What is needed is a verbatim copy of each record below.

## INPUT RECORDS
**********

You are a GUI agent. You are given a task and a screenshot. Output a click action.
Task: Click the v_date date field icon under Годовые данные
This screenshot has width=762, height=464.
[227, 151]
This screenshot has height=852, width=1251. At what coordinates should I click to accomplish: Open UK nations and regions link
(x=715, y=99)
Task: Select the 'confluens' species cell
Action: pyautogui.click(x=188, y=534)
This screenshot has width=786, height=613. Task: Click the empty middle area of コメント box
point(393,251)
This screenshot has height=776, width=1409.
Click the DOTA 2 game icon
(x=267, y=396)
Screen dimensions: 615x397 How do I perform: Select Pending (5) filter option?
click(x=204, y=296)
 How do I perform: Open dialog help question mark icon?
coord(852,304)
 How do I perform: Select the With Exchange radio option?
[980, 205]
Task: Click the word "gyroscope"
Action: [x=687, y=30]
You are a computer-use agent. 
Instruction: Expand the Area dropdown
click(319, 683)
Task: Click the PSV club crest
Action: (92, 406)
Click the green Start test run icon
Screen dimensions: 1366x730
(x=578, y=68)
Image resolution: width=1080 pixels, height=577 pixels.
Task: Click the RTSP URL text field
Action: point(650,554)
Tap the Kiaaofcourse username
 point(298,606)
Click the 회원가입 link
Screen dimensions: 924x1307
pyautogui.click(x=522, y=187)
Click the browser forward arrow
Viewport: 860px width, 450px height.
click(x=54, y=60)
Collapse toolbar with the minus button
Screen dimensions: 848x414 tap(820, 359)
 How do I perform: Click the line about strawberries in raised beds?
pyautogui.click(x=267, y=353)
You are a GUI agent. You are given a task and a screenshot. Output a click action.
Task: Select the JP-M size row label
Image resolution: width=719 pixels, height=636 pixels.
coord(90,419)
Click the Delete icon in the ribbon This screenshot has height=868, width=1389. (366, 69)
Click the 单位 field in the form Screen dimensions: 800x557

**********

## WORKED SOLUTION
You are a GUI agent. You are given a task and a screenshot. Output a click action.
Task: Click the v_date date field icon under Годовые данные
This screenshot has width=762, height=464.
[227, 151]
This screenshot has height=852, width=1251. At what coordinates should I click to accomplish: Open UK nations and regions link
(x=715, y=99)
Task: Select the 'confluens' species cell
Action: pyautogui.click(x=188, y=534)
This screenshot has width=786, height=613. Task: Click the empty middle area of コメント box
point(393,251)
This screenshot has height=776, width=1409.
Click the DOTA 2 game icon
(x=267, y=396)
Screen dimensions: 615x397 How do I perform: Select Pending (5) filter option?
click(x=204, y=296)
 How do I perform: Open dialog help question mark icon?
coord(852,304)
 How do I perform: Select the With Exchange radio option?
[980, 205]
Task: Click the word "gyroscope"
Action: [x=687, y=30]
You are a computer-use agent. 
Instruction: Expand the Area dropdown
click(319, 683)
Task: Click the PSV club crest
Action: (92, 406)
Click the green Start test run icon
Screen dimensions: 1366x730
(x=578, y=68)
Image resolution: width=1080 pixels, height=577 pixels.
Task: Click the RTSP URL text field
Action: point(650,554)
Tap the Kiaaofcourse username
 point(298,606)
Click the 회원가입 link
Screen dimensions: 924x1307
pyautogui.click(x=522, y=187)
Click the browser forward arrow
Viewport: 860px width, 450px height.
click(x=54, y=60)
Collapse toolbar with the minus button
Screen dimensions: 848x414 tap(820, 359)
 How do I perform: Click the line about strawberries in raised beds?
pyautogui.click(x=267, y=353)
You are a GUI agent. You are given a task and a screenshot. Output a click action.
Task: Select the JP-M size row label
Image resolution: width=719 pixels, height=636 pixels.
coord(90,419)
Click the Delete icon in the ribbon This screenshot has height=868, width=1389. (366, 69)
Click the 单位 field in the form Screen dimensions: 800x557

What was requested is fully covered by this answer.